Sure, current generations prefer their smartphones to vintage radios, but some 100 years ago, this invention was one of the best that happened to mankind. Seriously speaking, vintage radios are among my favourite, because they not only add a touch of class to your interior design, some are even workable.
Radio waves were discovered in the later part of the 19th century, but it was not until 1910s and 1920s that radios went into mass production by Guglielmo Marconi, and they became standard appliances in every household. According to Collectors Weekly, radios were designed in wooden boxes so they could blend in with other furniture, though materials such as Bakelite was also used.
There are a lot of different types of vintage radios – and obviously, some styles were popular such as those that were influenced by the Art Deco movement, and also cathedral radios born during the Great Depression. The age, make, model and condition will make which one you want to purchase a difficult task, and it would be better that you get a price guide to help you.
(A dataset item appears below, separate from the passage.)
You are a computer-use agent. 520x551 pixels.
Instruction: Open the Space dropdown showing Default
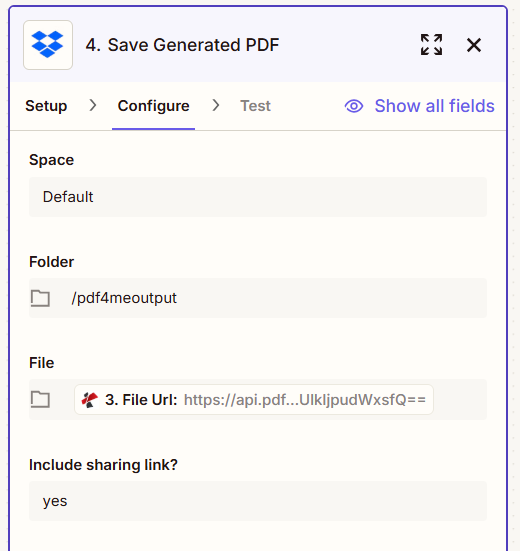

Some features that you need to know in order to identify a good, vintage radio set during the purchase cycle:
- Design – Different eras gave rise to different types and makes of radios. For instance, plastic was not used before 1937, cathedral designs were not seen frequently until after 1929, slide rule dials were not popular before 1937, and plastic portable radios did not become popular until 1946, according to the Radio Museum.
- Manufacturer – You can find out the manufacturer and model of the radio, which is often displayed on the set’s front, on the dial, or on the rear panel. If the information is not on these areas, try the components or parts that could have markings on them. Some of the more popular manufacturers include Philco, RCA, Crosley, Atwater, Emerson and Zenith.
- Model Number – The radio should have a model number displayed on it, usually in a mixture of numbers and letters, together with the manufacturer’s brand.
- Radio Name – Some radios could have actual “names” printed together with the brand.
Unfortunately not every model is listed, even less illustrated. If you have an old radio and wish to identify it, you can check it against guide books such as ‘The Collectors Guide to Antique Radios’ by John Slusser, ‘Radios of Canada’ by Lloyd Swackhammer, for instance. There is also an online site for antique Philco radios. There are definitely many more online sites dedicated to each individual brand – there are vintage radios for sale on eBay, on Etsy and many other sites. Because radios have been manufactured in so many different types, models and makes over the past 20 years, it is definitely important to do your research properly to avoid getting a bad deal.